Oftentimes, I find myself unable to shake off the noise buzzing in my head. I soon realized that a lot of it came from (surprise!) my passive consumption of social media. While I get so inspired and creative from looking at how people create their photos, videos and blog posts, I also find myself thirsty for more content to the point of spending mindless hours a day just consuming.
I decided to delete the Instagram and Facebook apps on my phone, giving myself the option to reinstall Instagram over the weekend to “catch-up.” I could also access both sites on my laptop if I really wanted to. After a week of doing that, I realized that not only did I get rid of that urge to check and mindlessly scroll through my phone, I was feeling calmer inside as well. Most surprisingly, I realized that I didn’t miss checking Instagram. I got a little FOMO, but after catching up with my favorite content creators over the weekend (within the span of half an hour or so), I felt like I had consumed enough. I thought back to when I deleted Snapchat from my phone a year ago, and how much more relieved I felt when I did that.
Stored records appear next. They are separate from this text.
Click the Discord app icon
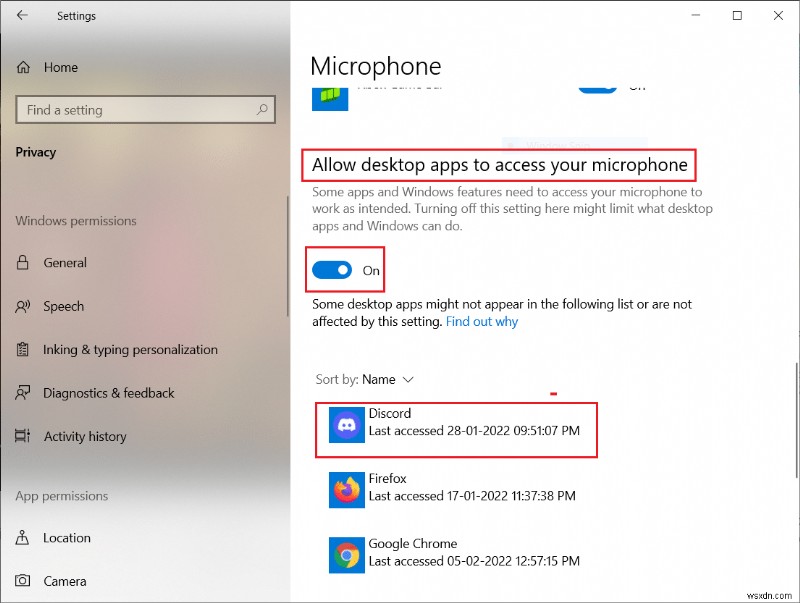This screenshot has height=603, width=800. click(x=346, y=430)
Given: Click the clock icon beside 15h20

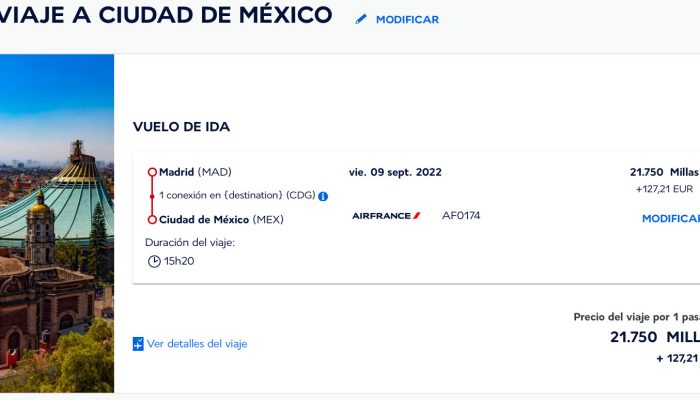Looking at the screenshot, I should click(154, 261).
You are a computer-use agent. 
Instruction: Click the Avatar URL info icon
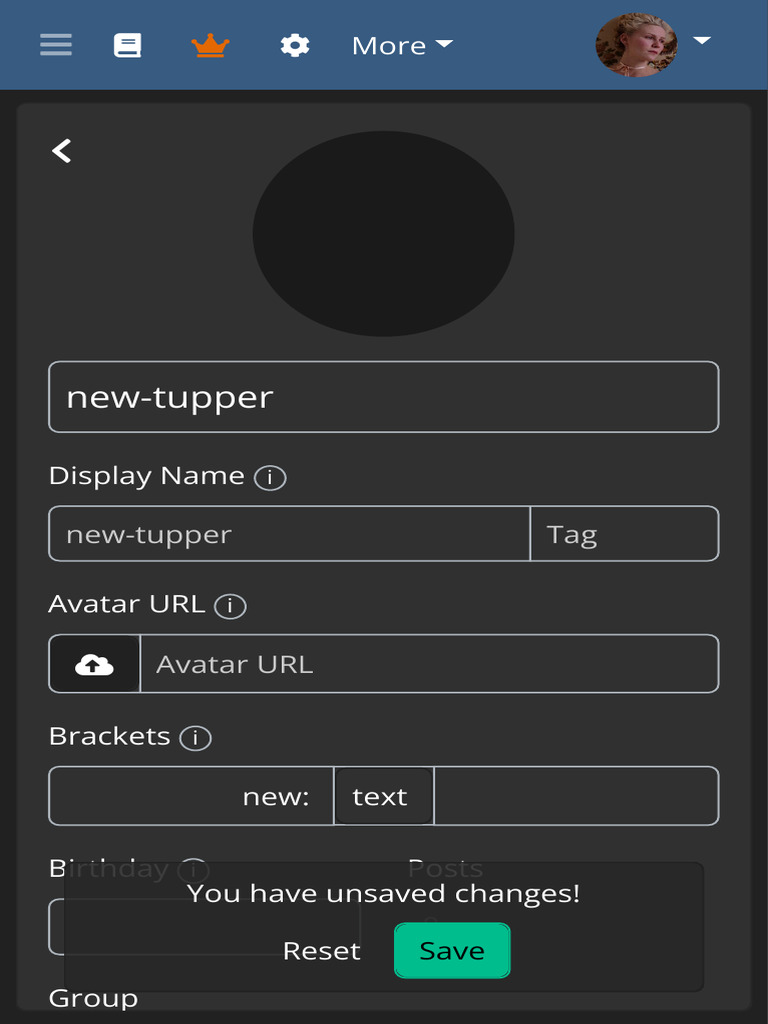[230, 606]
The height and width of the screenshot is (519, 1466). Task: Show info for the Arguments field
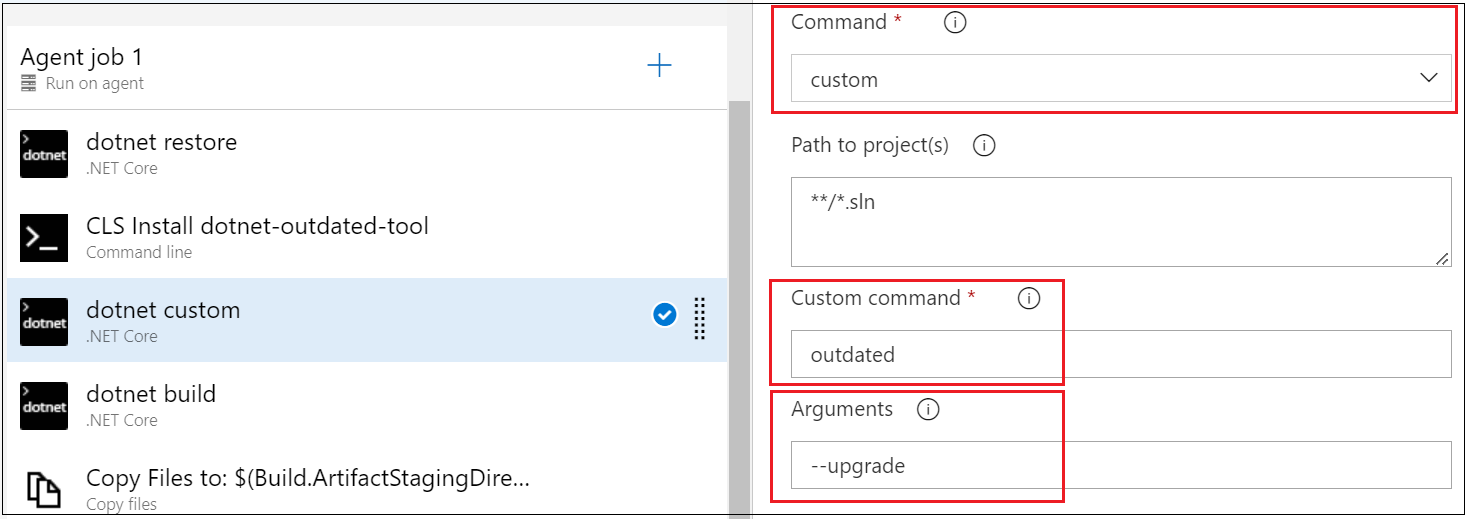(928, 409)
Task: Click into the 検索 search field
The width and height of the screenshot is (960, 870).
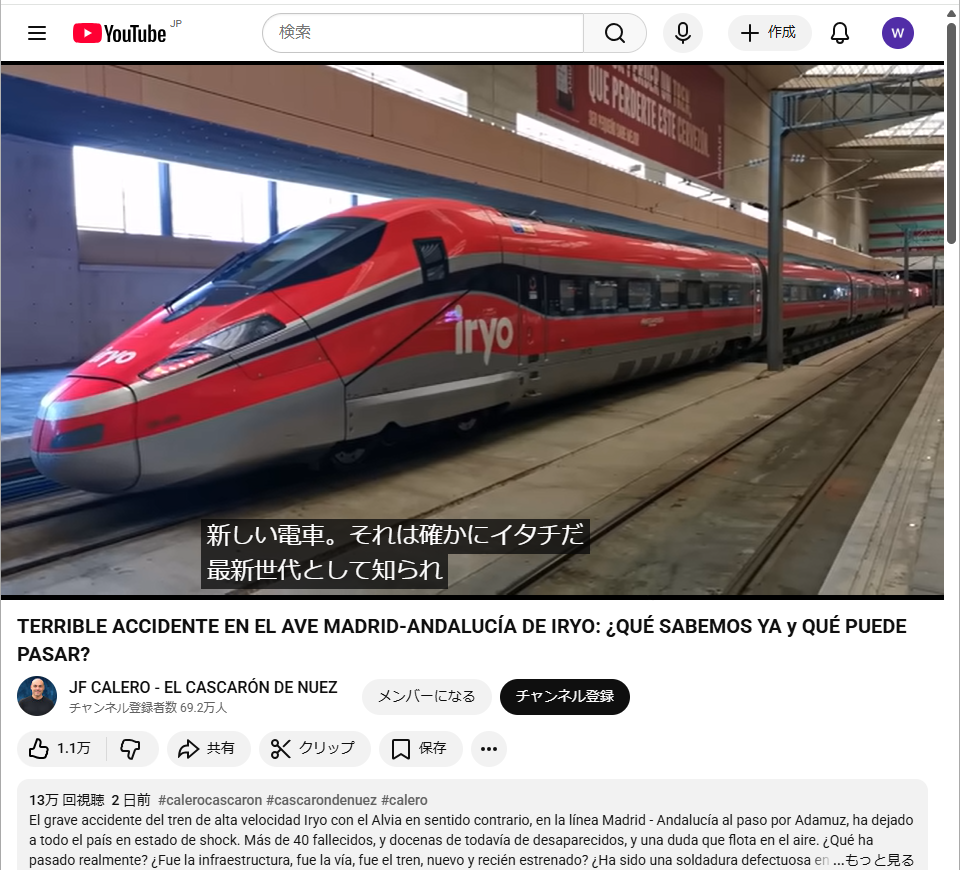Action: coord(423,33)
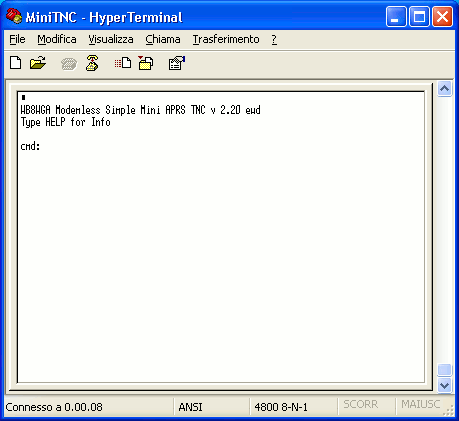Viewport: 459px width, 421px height.
Task: Open the Modifica menu
Action: tap(57, 39)
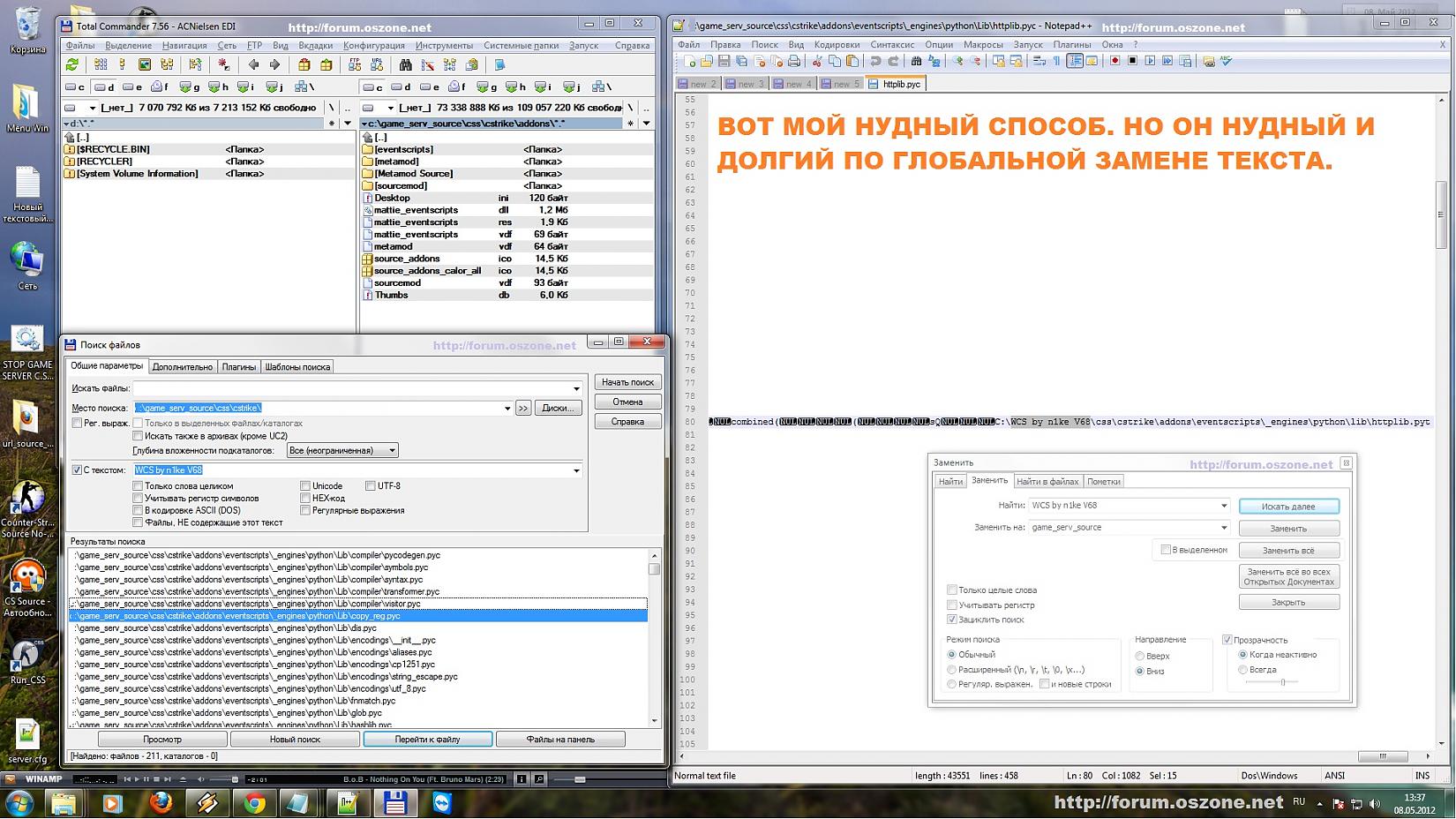Switch to 'Найти в файлах' tab
The image size is (1456, 819).
(1047, 482)
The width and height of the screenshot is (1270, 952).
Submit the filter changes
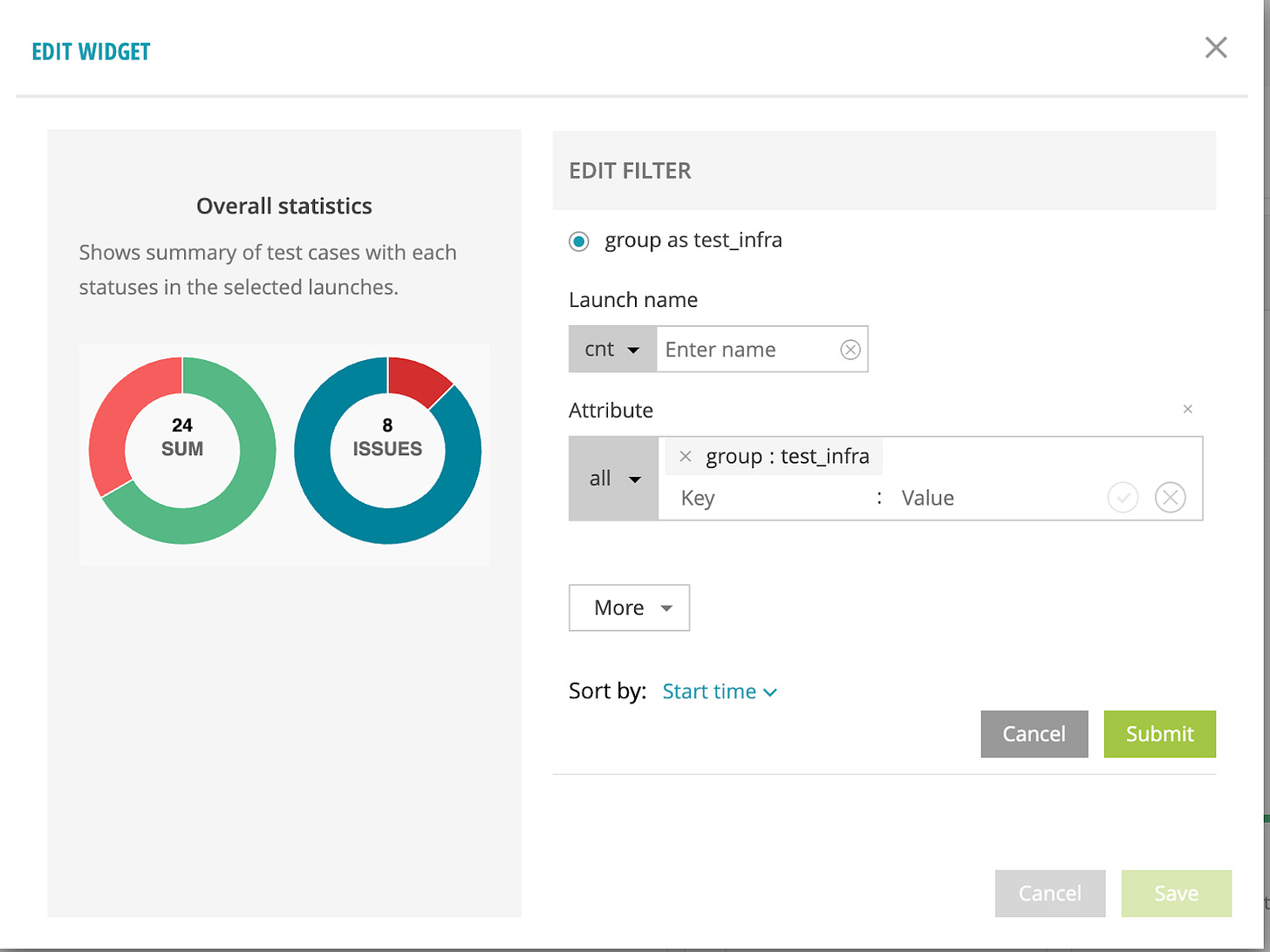[x=1160, y=734]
I always thought I’d have enough “willpower” to control how I consume and use things, but in a world where apps and devices are designed to constantly demand our attention, sometimes literally removing ourselves from it is all it takes to relieve us of that noise.
It’s been a few weeks since summer break started, and I’ve found myself reflecting about my usage of social media once again. I let myself reinstall Instagram on my phone for a few weeks, and I’m also consuming Tumblr and YouTube, and occasionally Twitter, on a regular basis.
But I’ve decided that if I want to maintain my sanity, I have to set some healthy boundaries. I’m going back to the weekend rule for Instagram, as I feel that doing so will make it a habit and thus break the loop of scrolling aesthetic feeds whenever I’m bored. I’ve also found my way back to books, as I always do when school isn’t kicking my ass. I take my precious Kindle Voyage pretty much everywhere I go, and read a few pages here and there instead of reaching for my phone.
I often think about finding that sweet balance between time spent alone and time spent with others. Though I claim to be an introvert, being alone makes me too well-aware of my self-consciousness, which often sends me down a spiral of self-doubt that ends up being counterproductive. In other words, spending too much time with myself can make me want to isolate myself to the extent of thinking that the world is conspiring against me. It’s very dramatic inside my head. I’ve now accepted that there’s no “sweet balance” in terms of my social life, and I don’t expect to find that with social media either.
Because social media is such a 24/7 accessible space, I do believe that limiting my usage can only have positive effects for myself and my social life. Social media may be an extension of social life, but it by no means can replace the quality of bonding with people in real life.